Orchestrates the full VTT to SRT conversion process.

This class combines the parser, the cleaning filters, and the writer into a single flow. It is the main entry point for in-memory conversion.

Attributes:

Name	Type	Description
`options`	`CleaningOptions`	Configuration for the cleaning filters.
`parser`	`VttParser`	The component that reads VTT text.
`writer`	`SrtWriter`	The component that builds SRT text.
`filters`	`List[ContentFilter]`	A list of filters to apply sequentially.

Source code in whisper_vtt2srt/use_cases/pipeline.py

class Pipeline:
    """Orchestrates the full VTT to SRT conversion process.

    This class combines the parser, the cleaning filters, and the writer into a
    single flow. It is the main entry point for in-memory conversion.

    Attributes:
        options (CleaningOptions): Configuration for the cleaning filters.
        parser (VttParser): The component that reads VTT text.
        writer (SrtWriter): The component that builds SRT text.
        filters (List[ContentFilter]): A list of filters to apply sequentially.
    """

    def __init__(self, options: Optional[CleaningOptions] = None):
        self.options = options or CleaningOptions()
        self.parser = VttParser()
        self.writer = SrtWriter()

        # Register filters
        self.filters = [
            SoundDescriptionFilter(),  # Clean sound descriptions first
            ContentNormalizer(),
            GlitchFilter(),
            KaraokeDeduplicator(),
            ShortLineMerger()
        ]

    def convert(self, content: str) -> str:
        """Converts raw VTT string content into formatted SRT string content.

        Args:
            content: The raw text content of a WebVTT file.

        Returns:
            str: The processed content formatted as SubRip (SRT).
        """
        # 1. Parse
        blocks = list(self.parser.parse(content))

        # 2. Clean/Filter
        for filter_ in self.filters:
            blocks = filter_.apply(blocks, self.options)

        # 3. Write
        return self.writer.write(blocks)

`convert(content)`

Converts raw VTT string content into formatted SRT string content.

Parameters:

Name	Type	Description	Default
`content`	`str`	The raw text content of a WebVTT file.	required

Returns:

Name	Type	Description
`str`	`str`	The processed content formatted as SubRip (SRT).

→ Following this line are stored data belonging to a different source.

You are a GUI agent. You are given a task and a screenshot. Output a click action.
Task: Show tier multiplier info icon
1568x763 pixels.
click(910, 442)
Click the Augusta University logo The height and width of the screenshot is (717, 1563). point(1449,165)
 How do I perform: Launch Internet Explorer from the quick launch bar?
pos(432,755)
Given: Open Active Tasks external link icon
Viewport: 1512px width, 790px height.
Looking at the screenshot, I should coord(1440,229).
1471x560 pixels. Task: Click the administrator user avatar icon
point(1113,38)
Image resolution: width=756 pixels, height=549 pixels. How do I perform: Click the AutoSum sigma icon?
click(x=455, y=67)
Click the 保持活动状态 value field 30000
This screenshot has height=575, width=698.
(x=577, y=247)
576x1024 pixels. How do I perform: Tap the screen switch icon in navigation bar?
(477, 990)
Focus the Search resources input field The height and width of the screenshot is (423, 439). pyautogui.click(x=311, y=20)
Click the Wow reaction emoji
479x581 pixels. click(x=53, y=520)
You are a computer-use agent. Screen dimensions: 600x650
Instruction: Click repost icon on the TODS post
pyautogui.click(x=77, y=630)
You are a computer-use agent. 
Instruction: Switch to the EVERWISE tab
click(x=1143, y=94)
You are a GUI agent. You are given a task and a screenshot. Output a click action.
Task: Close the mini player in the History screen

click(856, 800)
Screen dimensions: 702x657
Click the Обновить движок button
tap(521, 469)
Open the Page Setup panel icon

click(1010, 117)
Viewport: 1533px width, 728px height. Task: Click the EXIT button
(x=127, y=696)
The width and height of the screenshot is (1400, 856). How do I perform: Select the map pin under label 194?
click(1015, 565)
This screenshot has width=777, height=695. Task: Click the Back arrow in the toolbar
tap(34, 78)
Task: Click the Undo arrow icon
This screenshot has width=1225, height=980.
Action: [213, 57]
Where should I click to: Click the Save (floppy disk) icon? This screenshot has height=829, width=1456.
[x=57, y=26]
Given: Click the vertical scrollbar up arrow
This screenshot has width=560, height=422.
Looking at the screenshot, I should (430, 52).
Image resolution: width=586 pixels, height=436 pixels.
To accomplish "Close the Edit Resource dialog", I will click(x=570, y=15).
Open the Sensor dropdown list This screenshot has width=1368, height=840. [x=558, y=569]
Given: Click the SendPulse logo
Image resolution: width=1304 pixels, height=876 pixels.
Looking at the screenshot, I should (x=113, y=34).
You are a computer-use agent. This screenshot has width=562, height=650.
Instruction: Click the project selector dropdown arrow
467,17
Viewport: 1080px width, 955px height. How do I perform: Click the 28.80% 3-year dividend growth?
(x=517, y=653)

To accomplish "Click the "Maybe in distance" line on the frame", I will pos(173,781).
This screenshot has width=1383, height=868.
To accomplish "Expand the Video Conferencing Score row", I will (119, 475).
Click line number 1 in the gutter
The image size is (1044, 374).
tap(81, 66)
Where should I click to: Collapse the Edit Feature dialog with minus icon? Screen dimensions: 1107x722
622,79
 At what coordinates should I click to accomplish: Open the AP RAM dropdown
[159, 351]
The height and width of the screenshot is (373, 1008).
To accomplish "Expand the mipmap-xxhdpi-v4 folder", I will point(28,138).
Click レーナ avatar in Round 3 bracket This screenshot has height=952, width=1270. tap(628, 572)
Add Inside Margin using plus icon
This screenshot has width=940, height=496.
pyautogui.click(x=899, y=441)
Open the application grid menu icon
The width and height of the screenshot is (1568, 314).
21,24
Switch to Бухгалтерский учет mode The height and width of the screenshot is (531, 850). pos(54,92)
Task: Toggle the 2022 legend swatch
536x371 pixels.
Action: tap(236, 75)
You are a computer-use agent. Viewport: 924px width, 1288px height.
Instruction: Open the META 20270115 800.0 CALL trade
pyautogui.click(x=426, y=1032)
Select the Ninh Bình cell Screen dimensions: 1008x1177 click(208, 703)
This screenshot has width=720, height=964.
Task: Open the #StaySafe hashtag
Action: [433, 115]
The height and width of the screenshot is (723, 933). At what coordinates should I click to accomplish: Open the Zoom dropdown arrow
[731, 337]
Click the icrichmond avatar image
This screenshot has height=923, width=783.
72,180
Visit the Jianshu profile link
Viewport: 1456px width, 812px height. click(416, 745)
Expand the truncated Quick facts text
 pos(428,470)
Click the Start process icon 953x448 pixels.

Source code in whisper_vtt2srt/use_cases/pipeline.py

def convert(self, content: str) -> str:
    """Converts raw VTT string content into formatted SRT string content.

    Args:
        content: The raw text content of a WebVTT file.

    Returns:
        str: The processed content formatted as SubRip (SRT).
    """
    # 1. Parse
    blocks = list(self.parser.parse(content))

    # 2. Clean/Filter
    for filter_ in self.filters:
        blocks = filter_.apply(blocks, self.options)

    # 3. Write
    return self.writer.write(blocks)